El interés de la obra que presento acá, es hacer notar la divergencia de que hay entre lo que en teoría significa la fraternidad, y las armas que la custodian. Para lograr tal advertencia, se puso frente a la imagen que nos ofrece el jardín de la “Casa Museo Quinta de Bolívar” un gran marco que la señaló. El nombre de la obra, “Fraternidad Armada”, nos invita a pensar en la fraternidad como una construcción simbólica para la viabilidad de las relaciones continentales, y como tal, debe ser sostenida por la custodia de las armas que mas bien nos remiten a posibles antónima de esta palabra como: la enemistad y la guerra.
El trabajo que se presenta en la fotografía, es parte de un performance que consiste en sentarse frente a una mesa perfectamente bien puesta a comerse ciertos artículos, seleccionados cuidadosamente, de la revista Vanidades. Los artículos que se seleccionaron fueron los referentes al consumo, y los que fijan a la mujer en un rol específico. La acción tubo una duración de cuatro horas, el tiempo que se necesitó para comer los artículos elegidos.
Las revistas dirigidas a la mujer promueven un modelo de vida ideal que gira alrededor del canon estético femenino y de la capacidad adquisitiva para el consumo; este modelo se yergue a través de dos lógicas: la “libertad” de consumo y la feminidad regulada. Tomo entonces la revista Vanidades porque considero que en ella se hace una propuesta de regulación al cuerpo femenino, pues todo su contenido se dirige a él, a su cuidado y al comportamiento que debe asumir; y con un tono amable pero amenazante, intenta aterrorizar a la lectora que no siga su propuesta, me atrevo a aseverar entonces que Vanidades tiene como objeto enseñar a “ser mujer”.
Parafraseando a Zygmund Bauman, en “trabajo consumo y nuevos pobres”, podemos decir que en esta etapa de modernidad tardía estamos en una sociedad de consumidores, en contraposición a la sociedad de trabajadores de la modernidad temprana. En el paso de una sociedad productora a una sociedad de consumo, las normas reguladoras que obligan a los individuos a convertirse en trabajadores, pierden su vigencia dando paso a un estado de elección permanente aparentemente libre de regulación. La única norma que rige a una sociedad de consumo es la de ser un consumidor que llene los requisitos de tener la capacidad y la voluntad para consumir.

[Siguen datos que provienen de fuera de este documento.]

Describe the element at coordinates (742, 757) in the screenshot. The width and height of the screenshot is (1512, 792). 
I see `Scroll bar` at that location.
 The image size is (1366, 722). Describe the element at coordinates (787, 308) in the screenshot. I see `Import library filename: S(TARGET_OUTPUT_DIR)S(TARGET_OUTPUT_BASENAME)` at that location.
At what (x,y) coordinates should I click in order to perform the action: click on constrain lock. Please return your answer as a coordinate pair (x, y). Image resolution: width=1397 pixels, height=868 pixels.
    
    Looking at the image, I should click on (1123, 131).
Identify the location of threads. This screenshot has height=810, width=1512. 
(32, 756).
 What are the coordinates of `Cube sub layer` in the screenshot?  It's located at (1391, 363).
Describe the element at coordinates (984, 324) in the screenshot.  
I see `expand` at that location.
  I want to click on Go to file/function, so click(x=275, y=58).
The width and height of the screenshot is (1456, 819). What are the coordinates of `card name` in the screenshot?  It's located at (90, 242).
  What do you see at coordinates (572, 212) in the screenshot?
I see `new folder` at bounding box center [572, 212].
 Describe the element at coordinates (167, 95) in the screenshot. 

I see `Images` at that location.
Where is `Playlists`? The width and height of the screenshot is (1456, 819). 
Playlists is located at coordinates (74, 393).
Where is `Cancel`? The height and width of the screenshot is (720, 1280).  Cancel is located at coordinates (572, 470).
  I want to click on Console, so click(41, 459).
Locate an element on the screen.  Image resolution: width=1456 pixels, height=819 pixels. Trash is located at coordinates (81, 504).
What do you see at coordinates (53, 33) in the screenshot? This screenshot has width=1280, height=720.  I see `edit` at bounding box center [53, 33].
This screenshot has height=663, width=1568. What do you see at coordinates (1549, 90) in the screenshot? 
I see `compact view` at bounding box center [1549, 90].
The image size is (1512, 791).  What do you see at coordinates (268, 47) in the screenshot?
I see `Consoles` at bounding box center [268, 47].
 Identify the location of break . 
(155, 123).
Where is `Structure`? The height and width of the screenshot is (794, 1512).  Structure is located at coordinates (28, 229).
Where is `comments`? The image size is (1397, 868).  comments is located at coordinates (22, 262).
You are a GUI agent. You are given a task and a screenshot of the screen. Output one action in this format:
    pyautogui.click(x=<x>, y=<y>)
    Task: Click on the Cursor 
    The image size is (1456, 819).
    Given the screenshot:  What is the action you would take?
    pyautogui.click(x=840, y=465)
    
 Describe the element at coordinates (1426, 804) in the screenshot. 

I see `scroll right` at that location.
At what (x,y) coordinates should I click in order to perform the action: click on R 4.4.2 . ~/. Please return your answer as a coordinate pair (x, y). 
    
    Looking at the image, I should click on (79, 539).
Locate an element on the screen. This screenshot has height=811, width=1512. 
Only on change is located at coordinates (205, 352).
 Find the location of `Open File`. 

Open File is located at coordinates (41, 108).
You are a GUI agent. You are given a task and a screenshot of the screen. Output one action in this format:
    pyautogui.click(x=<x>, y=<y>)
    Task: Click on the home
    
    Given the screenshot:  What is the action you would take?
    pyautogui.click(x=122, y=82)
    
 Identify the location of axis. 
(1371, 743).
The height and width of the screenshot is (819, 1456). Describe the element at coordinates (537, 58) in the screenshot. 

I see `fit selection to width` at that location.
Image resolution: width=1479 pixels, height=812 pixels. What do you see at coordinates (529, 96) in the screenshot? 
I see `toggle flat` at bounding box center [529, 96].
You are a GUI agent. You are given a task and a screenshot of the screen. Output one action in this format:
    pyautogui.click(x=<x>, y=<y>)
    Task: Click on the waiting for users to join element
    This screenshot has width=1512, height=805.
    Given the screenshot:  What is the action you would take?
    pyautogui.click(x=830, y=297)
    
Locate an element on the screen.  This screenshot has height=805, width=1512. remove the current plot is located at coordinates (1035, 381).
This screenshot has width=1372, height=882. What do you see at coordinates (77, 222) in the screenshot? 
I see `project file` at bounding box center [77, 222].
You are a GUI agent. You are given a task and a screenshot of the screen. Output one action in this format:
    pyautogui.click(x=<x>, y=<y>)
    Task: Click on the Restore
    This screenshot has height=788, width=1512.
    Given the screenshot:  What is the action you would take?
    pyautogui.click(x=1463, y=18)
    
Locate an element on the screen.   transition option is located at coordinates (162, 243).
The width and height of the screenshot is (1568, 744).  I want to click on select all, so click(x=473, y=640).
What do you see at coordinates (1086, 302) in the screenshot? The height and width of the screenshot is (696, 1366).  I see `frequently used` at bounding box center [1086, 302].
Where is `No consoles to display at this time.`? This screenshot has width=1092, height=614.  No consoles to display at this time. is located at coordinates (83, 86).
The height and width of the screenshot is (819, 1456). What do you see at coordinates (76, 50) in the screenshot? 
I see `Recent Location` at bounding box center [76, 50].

Dentro de esta nueva lógica se integra a las personas al orden del consumo para que tenga un lugar en el régimen consumista, introduciéndolos dentro de un estado de elección permanente y una ausencia de rutina: requisitos indispensables para convertirse en consumidor. Así mismo, el consumidor no se debe aferrar nada, no debe comprometerse con nada y nunca considerará una necesidad satisfecha además de que ninguno de sus deseos podrá ser considerado el último.
Vanidades demuestra ser una revista que utiliza las estrategias nombradas por Bauman, lo que intento entonces con el performance es hacer una relación directa entre el consumo básico que necesita el ser humano para sobrevivir (comer) y el consumo ostentoso que se propone en la revista; he escogido el performance como medio ya que la mayor parte de los artículos de la revista se dirigen al cuerpo femenino, entonces ¿que mejor que utilizar el cuerpo como herramienta?